Defendant responded to nearly all, if not every single, discovery requests with a
rote objection, stating that, “Defendant objects to this request and its subparts as
vague, overly broad, and unduly burdensome. Defendant further objects as this
request and its subparts are neither relevant to Plaintiff’s claims nor proportional to
the needs of the case.” The Court neither condones nor appreciates pro forma
objections. As Plaintiff correctly points out, “generalized objections that a
discovery request is unduly burdensome are insufficient; rather, the party objecting
to the requested discovery on the grounds of undue burdensomeness must submit
an affidavit or offer other evidence ‘revealing the nature of the burden.’” (DE 34
at 7.) Likewise, my practice guidelines for discovery state that:
[A] party objecting to a request for production of documents as
unduly burdensome must submit affidavits or other evidence to
substantiate its objections. In re Heparin Prods. Liab. Litig., 273
F.R.D. 399, 410-411 (N.D. Ohio 2011); Sallah v. Worldwide
Clearing, LLC, 855 F. Supp. 2d 1364, 1376 (S.D. Fla. 2012);
Convertino v. U.S. Dep’t of Justice, 565 F. Supp. 2d 10, 14 (D.D.C.
2008).
Defendant makes no real effort to comply with this requirement.
Nevertheless, the Court will not enforce discovery requests which are vague,
lacking in foundation, abusive, violative of the local or national procedural rules,
or which offend judicial economy by unduly expanding the scope of discovery
beyond what is warranted by the case. The Court always remains cognizant of its
responsibility to construe, administer and employ the Federal Rules of Civil
Procedure “to secure the just, speedy, and inexpensive determination of every
action and proceeding.” Fed. R. Civ. P. 1. The scope of discovery – which
permits a party to obtain “any nonprivileged matter that is relevant to any party’s
claim or defense and proportional to the needs of the case, considering the
importance of the issues at stake in the action, the amount in controversy, the
parties’ relative access to relevant information, the parties’ resources, the
importance of the discovery in resolving the issues, and whether the burden or
expense of the proposed discovery outweighs its likely benefit” – is always subject
to being “limited by court order[,]” and thus, within the sound discretion of the
court. Fed. R. Civ. P. 26(b)(1). In terms of the parties’ relative access to relevant
information and their respective resources, the Court acknowledges that Plaintiff is
a pro se litigant who worked in a modest service job at Defendant Casino, i.e., the
MGM Grand Detroit Casino, the latter of which, without a doubt, has more access
to information and substantially greater resources than does Plaintiff.
C.
Order
In light of these considerations and its own review of the discovery requests,
objections, responses and supplemental responses at issue, the Court makes the
following findings and gives the following directives with regard to the respective
requests at issue:
Plaintiff’s First Set of Interrogatories and Requests to Produce
Int. No. 1: The Court finds that this interrogatory is premature and
that it is unnecessary to obtain this information in order to respond to
Defendant’s impending motion for summary judgment; rather, this
interrogatory seeks information which would only be relevant to the
question of punitive damages, if liability were established and such
damages were appropriate and awarded. Accordingly, Defendant will
not be required to answer this interrogatory unless this case survives
summary judgment, at which point Defendant will have 21 days
within which to list its net profits for the years 2011 through 2016.

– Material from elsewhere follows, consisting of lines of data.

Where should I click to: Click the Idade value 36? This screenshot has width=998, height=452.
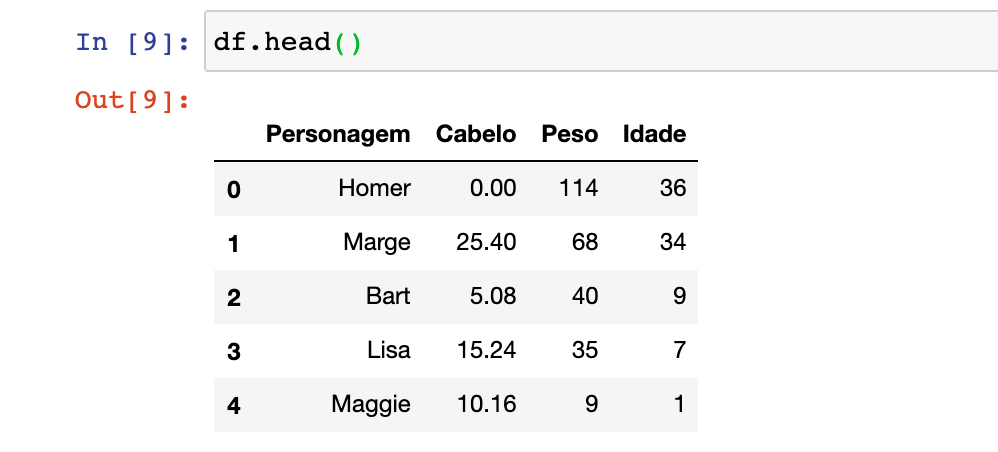click(x=672, y=188)
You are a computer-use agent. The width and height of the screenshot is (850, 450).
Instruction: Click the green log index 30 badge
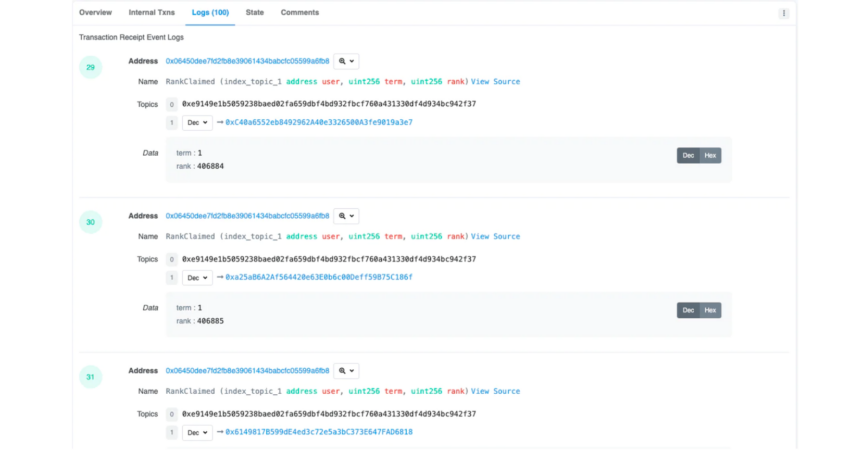coord(91,222)
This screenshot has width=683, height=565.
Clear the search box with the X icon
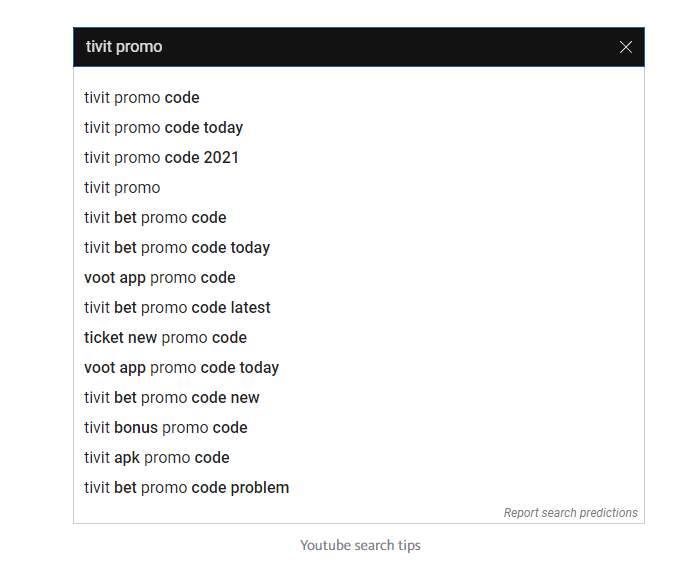click(x=626, y=47)

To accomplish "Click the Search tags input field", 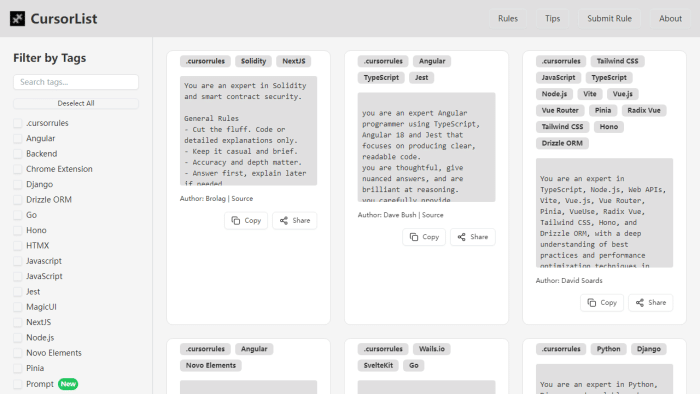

The Court recognizes, as Defendant points out, that this information
may be publicly available, but it also recognizes that Defendant
should have ready access to it and that Plaintiff, as a layperson, should
not have to go on what may be a wild goose chase to find it.
Int. No. 2: The Court agrees that this interrogatory, on its face, is
overbroad and possibly unduly burdensome, and thus limits
Defendant’s responsibility to identifying the names of any cases in
which this defendant had judgment entered against it for race or
gender discrimination, retaliation and/or for maintaining a hostile
work environment (including, for each, the case number, date of
judgment and identity of the court in which the case was pending)
between November 1, 2011 and November 30, 2014. The scope of
this interrogatory shall not include Defendant’s parent companies,
subsidiaries, or related entities.
Int. No. 9: Defendant’s objections to this interrogatory are not well
taken and are overruled. Plaintiff’s interrogatory relates to a relatively
short period of time, namely 2013 and 2014, and information which
would not otherwise be obtainable. Defendant must either identify
any policies, procedures and practices that relate to the management
team’s distribution of daily job assignments in the Wolfgang Puck
Steakhouse by producing the same and providing an answer with
Bates stamp references, or state definitively that there are no such
policies, procedures or practices.
Req. to Prod. 9: Defendant must certify that its answer to this
request, as supplemented, is complete. Based upon the information
(or the lack thereof) that the parties have placed before the Court
regarding this request and response, the Court is unable to determine
whether more is required.
Int. No. 10: Defendant’s objections to this interrogatory are rote, illfounded and overruled. Defendant must answer.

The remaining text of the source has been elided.